Up-regulation of hspb11 transgene accompanies muscle hyperactivity.

(A,B) Lateral views of the trunk region of a muscle-specific calcium sensor line Tg([-505/-310]unc45b:GCaMP5A) at 72 hpf. The fluorescent channel images for calcium (green) are merged with the bright field transmission images (gray) for non-contractile resting state (A) and excitatory state (B), exhibiting low and high fluorescent reporter levels, respectively. Anterior side is oriented to the left. Scale bar: 50 µm. (C-H) Profiles of calcium levels in the trunk skeletal muscle from individual embryos treated with either DMSO solvent control (Ctrl, C), dibromoethane (DBE, D), azinphosmethyl (APM, E), propoxur (PPX, F), galanthamine (GAL, G) or veratridine (VER, H) plotted as a function of time (temporal resolution: 2.5 minutes). The number of examined embryos is shown at the top-right of each panel. (I-J) Calcium profiles shown in the panels (C-H) were analyzed for the height of individual calcium spikes (I) and the temporal interval of two adjacent calcium spikes (J) and presented in whisker-box charts with individual data shown as gray dots. Black dots represent outliers. (I) One-way ANOVA showed significant differences of calcium spike height (F[5,315] = 4.1464, p = 0.00116) between solvent control (n = 55 spikes), dibromoethane (n = 16 spikes), azinphosmethyl (n = 89 spikes), propoxur (n = 45 spikes), galanthamine (n = 20 spikes), veratridine (n = 96 spikes). Significant differences over the solvent control were found with azinphosmethyl (TukeyHSD test from here onward, **p = 0.002698), propoxur (*p = 0.01845), galanthamine (**p = 0.009827) and veratridine (*p = 0.01391) treatments, while dibromoethane showed no difference over the control treatment (p = 0.9317). (J) Significant differences of calcium spike intervals were detected (one-way ANOVA, F[5,256] = 12.422, p = 8.405 × 10^-11) between solvent control (n = 42 intervals), dibromoethane (n = 12 intervals), azinphosmethyl (n = 75 intervals), propoxur (n = 34 intervals), galanthamine (n = 16 intervals), veratridine (n = 83 intervals). Azinphosmethyl (TukeyHSD test from here onward, **p = 0.003285) and veratridine (***p = 1.0 × 10^-7) treatments significantly shortened the interval of calcium spikes, while dibromoethane (p = 0.9744) galanthamine (p = 0.9895) and propoxur (p = 0.9999) were comparable with the control treatment.

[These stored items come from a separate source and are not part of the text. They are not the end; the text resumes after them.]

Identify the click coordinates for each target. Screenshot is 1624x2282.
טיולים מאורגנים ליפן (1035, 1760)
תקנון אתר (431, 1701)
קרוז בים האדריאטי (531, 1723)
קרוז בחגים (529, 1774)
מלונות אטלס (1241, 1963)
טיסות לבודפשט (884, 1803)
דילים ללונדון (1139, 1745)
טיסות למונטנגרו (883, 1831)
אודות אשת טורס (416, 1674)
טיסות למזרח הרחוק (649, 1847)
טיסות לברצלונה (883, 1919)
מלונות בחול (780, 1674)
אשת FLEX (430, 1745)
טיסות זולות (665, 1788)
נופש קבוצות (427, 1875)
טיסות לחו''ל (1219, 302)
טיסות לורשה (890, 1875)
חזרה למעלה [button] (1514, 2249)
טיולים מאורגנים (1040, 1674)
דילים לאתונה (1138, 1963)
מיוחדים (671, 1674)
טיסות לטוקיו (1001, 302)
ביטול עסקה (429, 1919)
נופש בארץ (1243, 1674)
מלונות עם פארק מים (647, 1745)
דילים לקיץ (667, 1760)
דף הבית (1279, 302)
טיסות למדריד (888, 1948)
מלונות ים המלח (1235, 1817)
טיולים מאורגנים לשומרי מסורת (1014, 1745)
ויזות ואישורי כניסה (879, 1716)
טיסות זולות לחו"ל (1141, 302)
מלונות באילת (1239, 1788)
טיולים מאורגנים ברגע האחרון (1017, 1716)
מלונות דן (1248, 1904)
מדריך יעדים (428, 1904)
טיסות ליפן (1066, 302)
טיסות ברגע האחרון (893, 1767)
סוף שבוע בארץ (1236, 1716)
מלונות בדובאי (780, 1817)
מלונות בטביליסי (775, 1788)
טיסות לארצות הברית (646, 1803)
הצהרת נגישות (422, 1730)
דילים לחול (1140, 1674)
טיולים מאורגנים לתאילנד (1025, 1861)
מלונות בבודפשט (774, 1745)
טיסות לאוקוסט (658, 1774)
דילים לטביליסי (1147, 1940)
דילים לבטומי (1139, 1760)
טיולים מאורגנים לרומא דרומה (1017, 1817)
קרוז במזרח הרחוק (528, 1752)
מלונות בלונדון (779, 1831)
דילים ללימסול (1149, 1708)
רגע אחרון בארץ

Chemical-or heat shock-induced up-regulation of hspb11 transgene expression is caused by muscle hyperactivity.

(A) Chemical induction of hspb11 transgene expression. TgBAC(hspb11:GFP) embryos were treated with azinphosmethyl (APM), propoxur (PPX), galanthamine (GAL) or veratridine (VER) during 9-48 hpf with negative controls of DMSO control (Ctrl) and dibromoethane (DBE), either in the absence or in the presence of MS-222. The hspb11 GFP reporter intensity in the trunk region is expressed as fold induction over DMSO control. In the absence of MS-222, a significant increase of hspb11 transgene expression in comparison to the DMSO control was observed (one-way ANOVA F[5, 82] = 40.732, p = 2.2 × 10^-16) with azinphosmethyl (TukeyHSD, ***p = 0.0000000), propoxur (***p = 0.0000165), galanthamine (***p = 0.0007428), and veratridine (***p = 0.0000000). However, this was not the case in the presence of MS-222 (F[5, 80] = 2.3075, p = 0.05185). Sample size is given in parenthesis as the number of embryos. (B-G′) Birefringence images of representative embryos from the experiment shown in panel (A) (lateral views, anterior left). (H-I′) Birefringence images of representative embryos from the experiment quantified in (J,J′) at 48 hpf treated with a heat shock (HS) of 1 hour at 37 °C in the absence (J) or the presence (J′) of MS-222. (J-J′) HS-mediated up-regulation of hspb11 transgene expression. TgBAC(hspb11:GFP) embryos at 48 hpf were treated either with HS (37 °C, 1 hour) or left untreated, and HS effects on hspb11 transgene expression were evaluated either in the absence or in the presence of MS-222. In the absence of MS-222, HS induced a significant increase of hspb11 transgene expression (Welch two-sample t-test; t = -11.2483, ***p = 1.036 × 10^-14). In contrast, no significant increase was observed in the presence of MS-222 (Welch two-sample t-test; t = 0.3744, p = 0.7098). Sample size is given in parenthesis as the number of embryos. Scale bars: 200 µm.